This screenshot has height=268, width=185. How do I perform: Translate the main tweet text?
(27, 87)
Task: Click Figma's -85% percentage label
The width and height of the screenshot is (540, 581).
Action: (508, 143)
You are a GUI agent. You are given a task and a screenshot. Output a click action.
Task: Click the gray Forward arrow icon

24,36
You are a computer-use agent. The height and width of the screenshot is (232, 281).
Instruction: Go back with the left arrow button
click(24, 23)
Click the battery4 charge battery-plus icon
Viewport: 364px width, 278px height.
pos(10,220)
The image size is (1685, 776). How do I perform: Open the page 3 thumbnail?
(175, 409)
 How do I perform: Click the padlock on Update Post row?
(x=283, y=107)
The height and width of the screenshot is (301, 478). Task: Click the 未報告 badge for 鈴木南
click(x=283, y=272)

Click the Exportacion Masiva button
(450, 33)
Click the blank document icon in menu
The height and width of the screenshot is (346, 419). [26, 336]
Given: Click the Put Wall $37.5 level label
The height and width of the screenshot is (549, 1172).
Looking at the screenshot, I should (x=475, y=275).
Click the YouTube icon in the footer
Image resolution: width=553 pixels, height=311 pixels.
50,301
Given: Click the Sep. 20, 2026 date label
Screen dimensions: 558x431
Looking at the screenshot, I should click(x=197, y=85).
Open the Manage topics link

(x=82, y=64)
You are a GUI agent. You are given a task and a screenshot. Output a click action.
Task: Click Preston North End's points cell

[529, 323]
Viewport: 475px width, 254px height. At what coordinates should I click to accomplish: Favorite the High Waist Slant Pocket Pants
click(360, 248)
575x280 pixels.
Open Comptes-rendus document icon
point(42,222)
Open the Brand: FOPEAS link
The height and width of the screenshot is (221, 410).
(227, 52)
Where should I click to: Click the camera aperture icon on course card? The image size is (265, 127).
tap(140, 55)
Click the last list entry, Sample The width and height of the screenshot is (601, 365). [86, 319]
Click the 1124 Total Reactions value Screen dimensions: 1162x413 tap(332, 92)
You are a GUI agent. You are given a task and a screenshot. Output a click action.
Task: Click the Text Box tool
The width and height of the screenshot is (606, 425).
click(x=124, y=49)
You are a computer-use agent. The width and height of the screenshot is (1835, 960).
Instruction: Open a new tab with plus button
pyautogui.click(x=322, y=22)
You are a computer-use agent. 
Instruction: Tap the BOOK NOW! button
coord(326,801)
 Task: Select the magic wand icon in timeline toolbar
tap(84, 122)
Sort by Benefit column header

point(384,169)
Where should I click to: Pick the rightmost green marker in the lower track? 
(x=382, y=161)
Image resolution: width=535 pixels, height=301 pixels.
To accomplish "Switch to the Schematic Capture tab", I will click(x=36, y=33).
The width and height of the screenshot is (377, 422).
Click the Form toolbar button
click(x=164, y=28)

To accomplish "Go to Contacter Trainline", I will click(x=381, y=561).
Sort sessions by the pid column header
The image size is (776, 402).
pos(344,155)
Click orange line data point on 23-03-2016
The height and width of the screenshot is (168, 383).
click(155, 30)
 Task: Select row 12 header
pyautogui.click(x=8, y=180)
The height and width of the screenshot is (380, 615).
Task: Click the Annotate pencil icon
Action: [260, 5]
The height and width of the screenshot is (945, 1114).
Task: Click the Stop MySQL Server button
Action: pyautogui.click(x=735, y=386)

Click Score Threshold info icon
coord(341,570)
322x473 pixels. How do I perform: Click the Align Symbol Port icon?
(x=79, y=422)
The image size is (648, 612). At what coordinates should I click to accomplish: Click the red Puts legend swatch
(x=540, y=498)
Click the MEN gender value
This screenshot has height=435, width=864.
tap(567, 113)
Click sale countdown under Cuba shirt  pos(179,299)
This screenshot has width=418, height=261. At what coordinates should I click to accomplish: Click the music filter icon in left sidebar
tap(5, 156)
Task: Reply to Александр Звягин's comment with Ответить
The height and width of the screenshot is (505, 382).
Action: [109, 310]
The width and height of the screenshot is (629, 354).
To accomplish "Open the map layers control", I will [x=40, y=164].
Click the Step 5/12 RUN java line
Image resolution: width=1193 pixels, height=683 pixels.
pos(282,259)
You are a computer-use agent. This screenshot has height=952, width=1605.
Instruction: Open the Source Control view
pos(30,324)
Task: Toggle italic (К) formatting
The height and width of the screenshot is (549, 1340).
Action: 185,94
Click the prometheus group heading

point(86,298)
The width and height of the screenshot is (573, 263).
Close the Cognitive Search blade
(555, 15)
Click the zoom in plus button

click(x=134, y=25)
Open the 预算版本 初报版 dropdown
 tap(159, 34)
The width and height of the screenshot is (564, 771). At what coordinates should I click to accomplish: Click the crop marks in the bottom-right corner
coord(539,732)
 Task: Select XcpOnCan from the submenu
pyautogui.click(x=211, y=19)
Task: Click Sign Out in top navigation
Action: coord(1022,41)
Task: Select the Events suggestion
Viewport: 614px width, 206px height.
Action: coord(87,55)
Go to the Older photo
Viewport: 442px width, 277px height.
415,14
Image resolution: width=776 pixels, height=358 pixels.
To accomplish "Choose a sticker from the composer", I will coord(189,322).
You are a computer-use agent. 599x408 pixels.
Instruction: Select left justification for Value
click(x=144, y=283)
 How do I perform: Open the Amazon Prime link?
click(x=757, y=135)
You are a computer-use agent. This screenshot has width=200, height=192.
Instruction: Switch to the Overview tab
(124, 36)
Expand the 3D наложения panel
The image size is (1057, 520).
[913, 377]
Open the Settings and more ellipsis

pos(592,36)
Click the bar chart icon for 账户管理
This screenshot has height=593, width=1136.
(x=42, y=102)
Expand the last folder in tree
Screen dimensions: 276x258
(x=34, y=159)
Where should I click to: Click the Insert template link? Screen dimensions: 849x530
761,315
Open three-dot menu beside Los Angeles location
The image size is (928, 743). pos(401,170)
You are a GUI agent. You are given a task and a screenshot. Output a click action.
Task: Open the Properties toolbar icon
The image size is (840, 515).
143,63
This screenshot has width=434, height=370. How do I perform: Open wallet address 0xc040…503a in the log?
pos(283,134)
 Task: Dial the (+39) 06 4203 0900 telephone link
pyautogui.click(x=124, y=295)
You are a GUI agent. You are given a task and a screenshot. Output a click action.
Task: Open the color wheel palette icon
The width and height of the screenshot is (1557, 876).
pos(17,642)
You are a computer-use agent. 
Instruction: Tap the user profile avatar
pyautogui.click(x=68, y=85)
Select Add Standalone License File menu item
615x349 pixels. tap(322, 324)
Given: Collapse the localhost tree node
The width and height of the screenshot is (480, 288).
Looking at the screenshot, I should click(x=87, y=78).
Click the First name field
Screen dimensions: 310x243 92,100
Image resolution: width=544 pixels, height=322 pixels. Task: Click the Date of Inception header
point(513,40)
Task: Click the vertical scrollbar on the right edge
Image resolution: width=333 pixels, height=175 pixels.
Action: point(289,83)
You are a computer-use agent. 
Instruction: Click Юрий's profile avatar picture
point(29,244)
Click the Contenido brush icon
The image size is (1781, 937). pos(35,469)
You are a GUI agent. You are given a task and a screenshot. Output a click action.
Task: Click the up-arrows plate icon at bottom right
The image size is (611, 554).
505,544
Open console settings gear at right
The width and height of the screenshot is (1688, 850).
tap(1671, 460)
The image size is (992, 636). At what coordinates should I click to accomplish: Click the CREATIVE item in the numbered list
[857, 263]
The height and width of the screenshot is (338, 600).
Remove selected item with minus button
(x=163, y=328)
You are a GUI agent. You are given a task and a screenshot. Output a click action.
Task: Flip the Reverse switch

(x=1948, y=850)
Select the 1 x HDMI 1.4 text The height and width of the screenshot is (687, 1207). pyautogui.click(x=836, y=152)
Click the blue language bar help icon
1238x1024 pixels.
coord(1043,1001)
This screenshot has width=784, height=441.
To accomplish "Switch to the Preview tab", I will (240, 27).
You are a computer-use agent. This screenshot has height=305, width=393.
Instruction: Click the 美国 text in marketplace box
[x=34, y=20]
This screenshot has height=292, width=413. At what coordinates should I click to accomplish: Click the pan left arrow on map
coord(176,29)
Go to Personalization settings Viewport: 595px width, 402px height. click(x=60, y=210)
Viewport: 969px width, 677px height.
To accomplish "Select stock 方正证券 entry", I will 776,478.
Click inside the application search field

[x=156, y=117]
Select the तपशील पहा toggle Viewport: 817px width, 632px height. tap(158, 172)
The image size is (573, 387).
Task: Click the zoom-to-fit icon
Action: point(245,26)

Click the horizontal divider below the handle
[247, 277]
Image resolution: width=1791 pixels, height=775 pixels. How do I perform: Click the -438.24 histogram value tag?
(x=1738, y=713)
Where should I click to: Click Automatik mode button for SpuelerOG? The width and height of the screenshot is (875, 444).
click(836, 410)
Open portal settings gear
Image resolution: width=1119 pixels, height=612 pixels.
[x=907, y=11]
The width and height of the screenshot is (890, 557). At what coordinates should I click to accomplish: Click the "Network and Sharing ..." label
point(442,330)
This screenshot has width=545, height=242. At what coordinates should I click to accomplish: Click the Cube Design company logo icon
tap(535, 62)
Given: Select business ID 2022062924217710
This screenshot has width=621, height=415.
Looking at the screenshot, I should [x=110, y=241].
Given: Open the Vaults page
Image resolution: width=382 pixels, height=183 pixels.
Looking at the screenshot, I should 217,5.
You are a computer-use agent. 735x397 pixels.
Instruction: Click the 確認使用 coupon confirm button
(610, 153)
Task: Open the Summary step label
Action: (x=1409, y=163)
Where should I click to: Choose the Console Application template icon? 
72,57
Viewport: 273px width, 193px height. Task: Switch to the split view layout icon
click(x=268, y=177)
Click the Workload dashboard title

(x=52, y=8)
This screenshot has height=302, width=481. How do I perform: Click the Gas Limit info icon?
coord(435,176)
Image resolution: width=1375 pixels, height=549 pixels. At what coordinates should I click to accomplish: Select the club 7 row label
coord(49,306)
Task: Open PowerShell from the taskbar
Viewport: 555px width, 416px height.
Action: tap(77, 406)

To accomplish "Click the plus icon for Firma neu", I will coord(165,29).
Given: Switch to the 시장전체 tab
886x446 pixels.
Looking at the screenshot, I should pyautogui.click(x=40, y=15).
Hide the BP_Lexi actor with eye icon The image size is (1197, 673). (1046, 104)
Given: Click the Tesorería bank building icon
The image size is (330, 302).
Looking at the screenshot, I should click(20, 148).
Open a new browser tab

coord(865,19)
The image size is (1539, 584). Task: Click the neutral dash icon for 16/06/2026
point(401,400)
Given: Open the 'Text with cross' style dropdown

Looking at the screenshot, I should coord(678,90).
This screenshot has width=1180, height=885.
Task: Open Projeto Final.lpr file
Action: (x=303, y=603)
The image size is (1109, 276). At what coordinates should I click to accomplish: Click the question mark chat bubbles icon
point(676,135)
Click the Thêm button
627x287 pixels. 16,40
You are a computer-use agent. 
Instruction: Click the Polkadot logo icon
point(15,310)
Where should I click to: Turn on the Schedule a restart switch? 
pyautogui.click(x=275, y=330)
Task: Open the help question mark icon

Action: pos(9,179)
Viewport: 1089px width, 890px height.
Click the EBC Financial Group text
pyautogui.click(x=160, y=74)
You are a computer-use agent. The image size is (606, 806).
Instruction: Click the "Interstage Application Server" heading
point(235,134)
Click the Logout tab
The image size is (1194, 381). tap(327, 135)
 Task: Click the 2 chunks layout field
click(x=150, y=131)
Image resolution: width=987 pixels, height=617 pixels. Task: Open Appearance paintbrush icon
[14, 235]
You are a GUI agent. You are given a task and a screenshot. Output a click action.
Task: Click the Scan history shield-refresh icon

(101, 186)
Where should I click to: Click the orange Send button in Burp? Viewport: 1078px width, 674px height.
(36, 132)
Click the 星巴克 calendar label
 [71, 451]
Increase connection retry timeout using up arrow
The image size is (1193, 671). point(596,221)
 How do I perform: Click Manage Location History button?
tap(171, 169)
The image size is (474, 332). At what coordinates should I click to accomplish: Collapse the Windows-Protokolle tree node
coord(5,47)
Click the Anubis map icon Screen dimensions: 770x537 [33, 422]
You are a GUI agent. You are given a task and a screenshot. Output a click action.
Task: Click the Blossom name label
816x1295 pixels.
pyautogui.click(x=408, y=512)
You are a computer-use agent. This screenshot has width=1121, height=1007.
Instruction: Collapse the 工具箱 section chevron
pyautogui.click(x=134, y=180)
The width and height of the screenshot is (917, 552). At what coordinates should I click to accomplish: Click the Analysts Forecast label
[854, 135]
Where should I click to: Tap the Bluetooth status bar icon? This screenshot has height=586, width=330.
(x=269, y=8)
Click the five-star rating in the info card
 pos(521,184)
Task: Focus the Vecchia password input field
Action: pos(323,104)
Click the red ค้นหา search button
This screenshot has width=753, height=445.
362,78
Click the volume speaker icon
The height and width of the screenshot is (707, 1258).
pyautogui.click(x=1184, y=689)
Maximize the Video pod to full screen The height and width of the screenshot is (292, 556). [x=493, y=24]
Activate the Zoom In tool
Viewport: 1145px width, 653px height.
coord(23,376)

## WHAT TO DO
Copy the lines of the listing above word for word, starting at the line containing "Click the 1124" and ending at the line containing "click(x=124, y=49)".

## RESPONSE
Click the 1124 Total Reactions value Screen dimensions: 1162x413 tap(332, 92)
You are a GUI agent. You are given a task and a screenshot. Output a click action.
Task: Click the Text Box tool
The width and height of the screenshot is (606, 425).
click(x=124, y=49)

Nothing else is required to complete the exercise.